Page extract START

To understand if certain plant species prefer different parts of the nature reserve we can run a correspondence analysis using the function cca in the vegan package.

library(vegan)

Let’s run the analysis but make a common mistake.

ca_wood <- cca(wood)

Challenge

Figure out what’s causing this error and have a go at debugging it.


The information contained within the cca object can be seen using str().

str(ca_wood)
summary(ca_wood)

In the summary() output the eigenvalues show the contribution of each CA to explaining the variation in the data in a similar way to a PCA.

The species scores shows how much a species would contribute to defining that CA.

The site scores show how much each site contributes to the separation in that CA.


plot(ca_wood)

Passing a cca object through plot() shows the habitats (sites) at the centroid of all the species that were abundant there.

The species are positioned relative to the sites they are abundant in.

Note what plant species are plotted close to Old Woodland and Open Grassland. View the data and examine the abundances so you understand why we have ended up with these results.




Cluster Analysis

Cluster analysis is used to group samples based on multiple variables that have been measured from each sample. It produces a dendrogram that shows the relationships between all the samples.


Example 1

Ding et al. (2022) measured the expression of over 100,000 genes in 6 individuals (named FM, SM, FF, SF, EA and LA) of a wax-producing bug. The dendrogram in (a) below, shows how cluster analysis revealed one of the three technical replicates from the insect EA was not reliable and should be excluded.

The graph in (c) below, demonstrates how cluster analysis grouped these 100,000 genes into 19 “modules”. Further analyses could then narrow down what groups of genes were associated with higher wax secretions.

four images from a paper. The top diagram is a dendrogram ending in the names of samples such as FF2, FF1, FF3, FM3, FM2 etc. A table on the right is alligned to show the sex and amount of wax secreted by the samples. The middle graphs are not relevant to cluster analysis. The bottom graph is a dendrogram ending in over 100,000 lines. A wide horizontal bar underneath is divided into 19 repeating colours corresponding to 19 groups of genes.



Example 2

Sivaprakasam Padmanaban et al. (2022) measured the quantities of many small chemicals called metabolites in popular tree leaves. Cluster analysis separates the old and young leaves in the dendrogram in (b). PCA is also used (a).

three images from a paper. The first is a circle within a square with a scatterplot of pink dots on teh right and black dots on teh left. The second is a dedrogram separating black and pink samples with a heat mat in green and red below. The third is a venn diagram with 4 main areas and numbers in the overlapping areas.



Running in R

Save the metals data set, harbourmetals.csv from Robert et al. (2008), in your data file and write code to read into R.


These data have the concentrations of seven metals measured from 60 samples, half from the seaweed Padina crassa and half from the Sargassum linearifolium at two sites. The third column is sample labels and the remaining columns are the metal concentrations.

Like PCA and CA, the cluster analysis runs on the response variables only so we could make a data frame with just the metal concentrations (columns 4-8).

metalsOnly <- metal[, 4:8]


We need to make a matrix that quantifies the similarity between each pair of samples. Here we will use the Euclidean distance but there are others to choose from.

metals.sim <- dist(metalsOnly, method = "euclidean")


We then use hclust() with an argument that specifies the linkage method (here single).

metals.cluster <- hclust(metals.sim, method = "single")


Pass this object through plot()

plot(metals.cluster)

Instead of row numbers, the sample labels from the third column Rep of the original data would be more useful.

Go back to where you created the metalOnly object and add rownames using the code below. Then run the analysis again.

rownames(metalsOnly) <- metal$Rep



Adapted from EnvironmentalComputing.

Page extract END

Work item A — Based on the R tutorial, decide whether each statement agrees with it, answering yes or no and quoting the words that settle it: (i) the distance used for the cluster analysis is the Euclidean distance; (ii) the linkage method given to hclust() is average; (iii) in Example 2, cluster analysis separates the old and young leaves.
Work item B — Output the part of the R tutorial starting at "three images from" and ending at "the overlapping areas.".
The items that come next have nothing to do with this text.

Data to examine START

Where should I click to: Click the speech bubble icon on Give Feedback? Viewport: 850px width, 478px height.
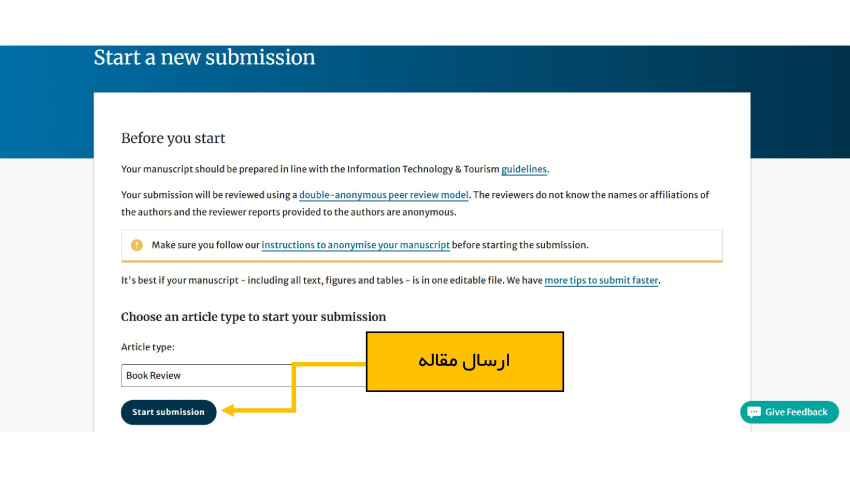[x=754, y=412]
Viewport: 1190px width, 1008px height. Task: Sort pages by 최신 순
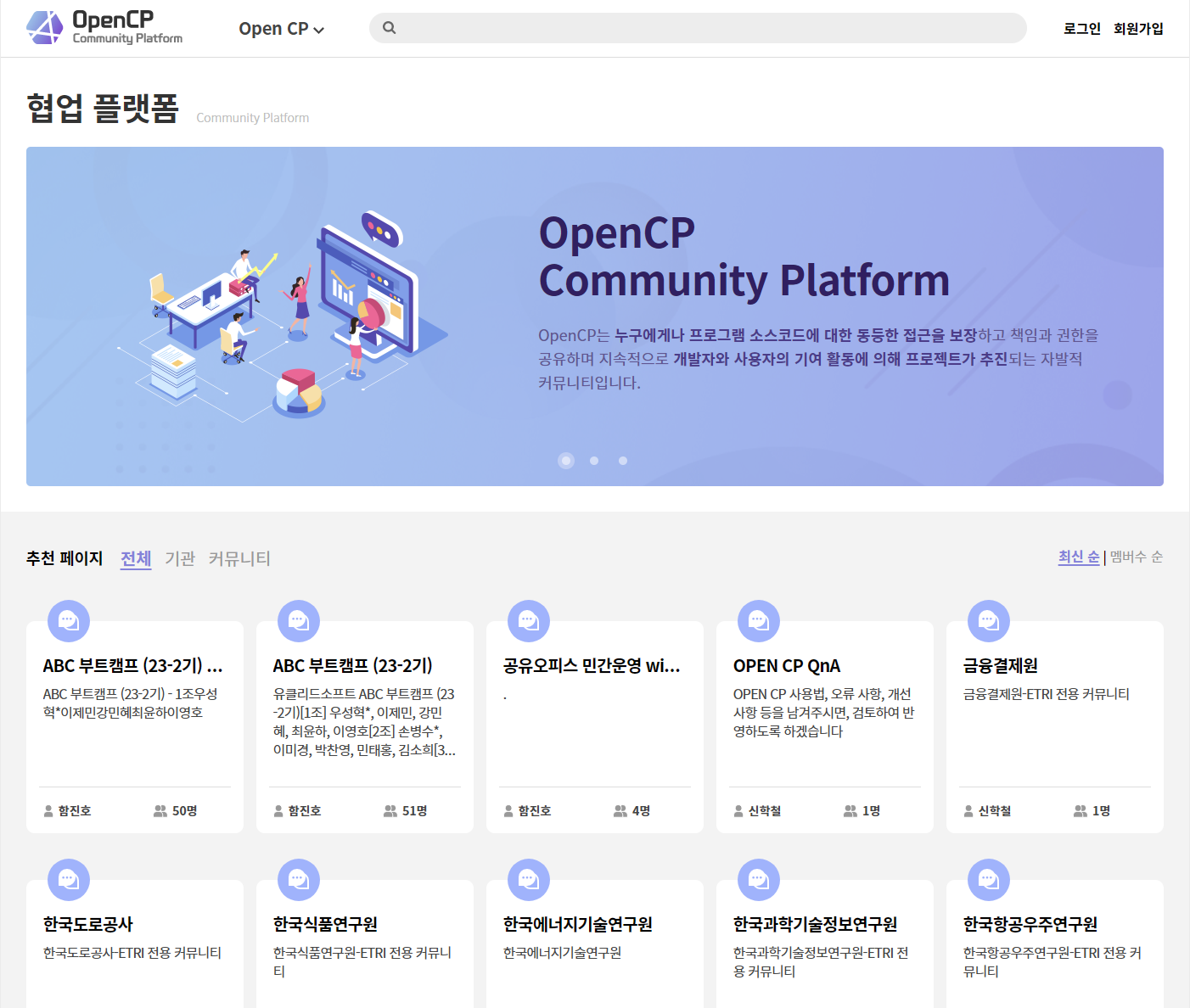pyautogui.click(x=1078, y=557)
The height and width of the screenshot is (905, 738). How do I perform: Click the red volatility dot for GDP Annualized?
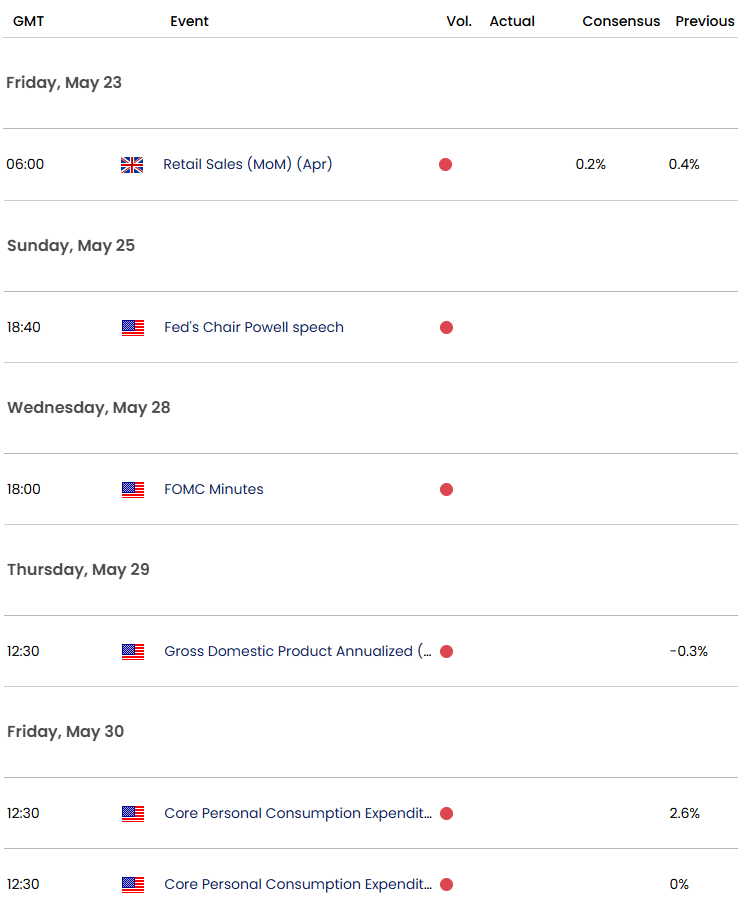point(445,651)
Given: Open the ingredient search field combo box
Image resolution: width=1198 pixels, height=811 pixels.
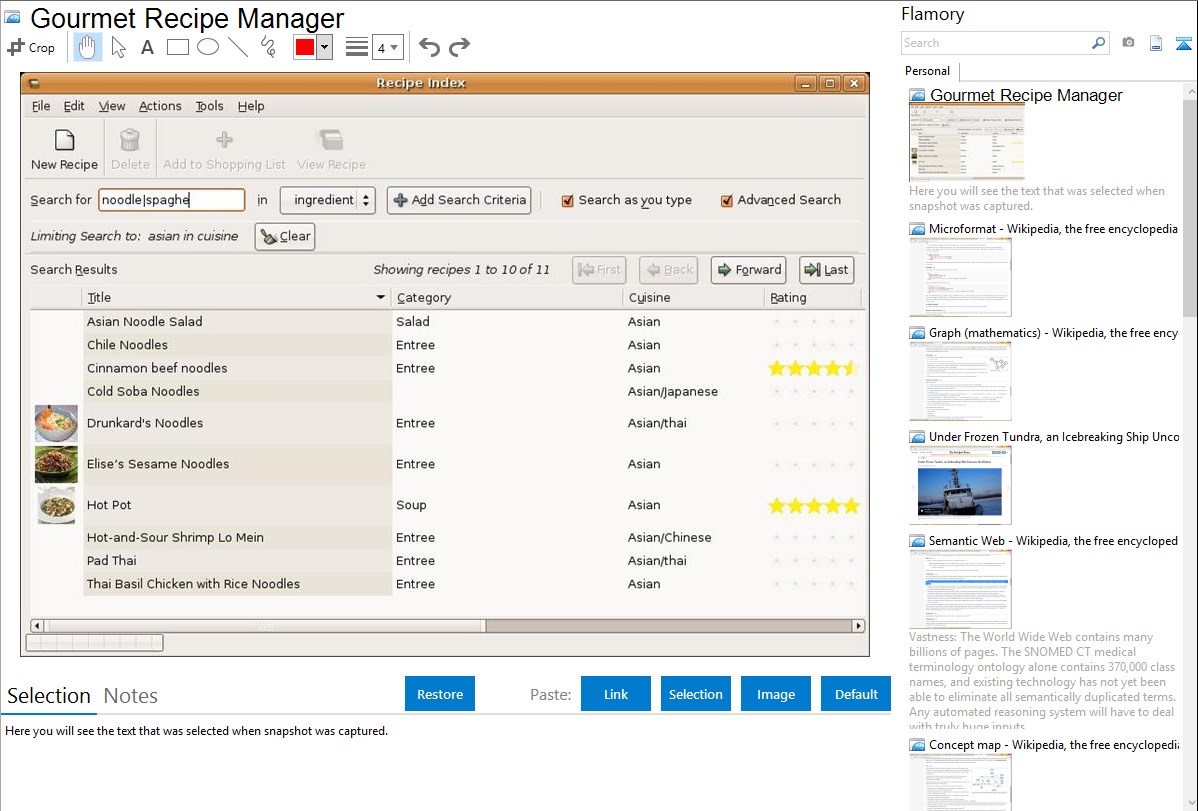Looking at the screenshot, I should pos(327,200).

Data to examine END

Response area A —
(i) Yes: "Here we will use the Euclidean distance but there are others to choose from."
(ii) No: "We then use hclust() with an argument that specifies the linkage method (here single)."
(iii) Yes: "Cluster analysis separates the old and young leaves in the dendrogram in (b)."

Response area B —
three images from a paper. The first is a circle within a square with a scatterplot of pink dots on teh right and black dots on teh left. The second is a dedrogram separating black and pink samples with a heat mat in green and red below. The third is a venn diagram with 4 main areas and numbers in the overlapping areas.